At least 32 officers were wounded and 54 demonstrators arrested in Santiago, Chile, on Thursday in a mass protest demanding more funds for public education, police said.
Riot police used water cannons and fired tear gas to disperse the tens of thousands of demonstrators, who fought back by hurling rocks, sticks and plastic bottles filled with paint.
Santiago Police Chief Sergio Gajardo told reporters that 32 officers were wounded “as a result of the extremely violent actions that took place at the end of the march.”
Photo: AFP
A police spokesperson separately said that 54 protesters had been arrested.
One of the officers who was guarding the nearby Brazilian embassy was seriously burned when an “incendiary artifact” burst on his shield and burning liquid spilled onto his legs, Gajar-do said.
Officials said that about 30,000 people joined the march on La Alameda, a main downtown thoroughfare, though organizers said the number was closer to 80,000, the same number that marched in similar demonstrations on June 14 and June 30.
The protesters — students, teachers, parents and children — swarmed several blocks of the avenue in a noisy, festive and colorful protest.
The clash began when police moved in to stop the crowd from turning toward the Palacio de la Moneda, the presidential palace, where unlike the previous times, organizers did not have a permit to demonstrate.
“They are playing with fire.
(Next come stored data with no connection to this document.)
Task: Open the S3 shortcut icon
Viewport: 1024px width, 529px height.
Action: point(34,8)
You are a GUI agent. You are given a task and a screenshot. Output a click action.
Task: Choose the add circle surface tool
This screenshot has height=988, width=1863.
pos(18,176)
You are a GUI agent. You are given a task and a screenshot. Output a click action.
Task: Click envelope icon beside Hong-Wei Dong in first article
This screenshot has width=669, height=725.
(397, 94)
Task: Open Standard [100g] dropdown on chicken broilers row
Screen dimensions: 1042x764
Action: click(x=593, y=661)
That march was not authorized,” Chilean Deputy Interior Minister Rodrigo Ubilla told reporters.
“The students must understand that the street is not theirs,” added Ena von Baer, spokeswoman for Chilean President Sebastian Pinera.
Students want the national government to take over the public school system, where 90 percent of the country’s 3.5 million students are educated. The nationwide school system was broken up during the 1973 to 1990 military regime and handed over to municipal authorities. Protesters say the current system results in deep inequalities and is underfunded.
Protests have been mounting since Pinera, the first center-right president to govern Chile since the country returned to democracy in 1990, earlier in the year announced wide-ranging education spending cuts.
Pinera has said the cuts are needed to trim the government’s bloated bureaucracy, even as the country’s economy is growing at a rate of 6 percent annually.
The government currently spends 4.4 percent of the country’s GNP on education, far below the 7 percent recommended by UNESCO.
The demonstration comes 10 days after Pinera proposed a “grand accord” that includes a US$4 billion fund, but no systemic reform.
During the June 30 protest, 13 people were detained and one police officer wounded.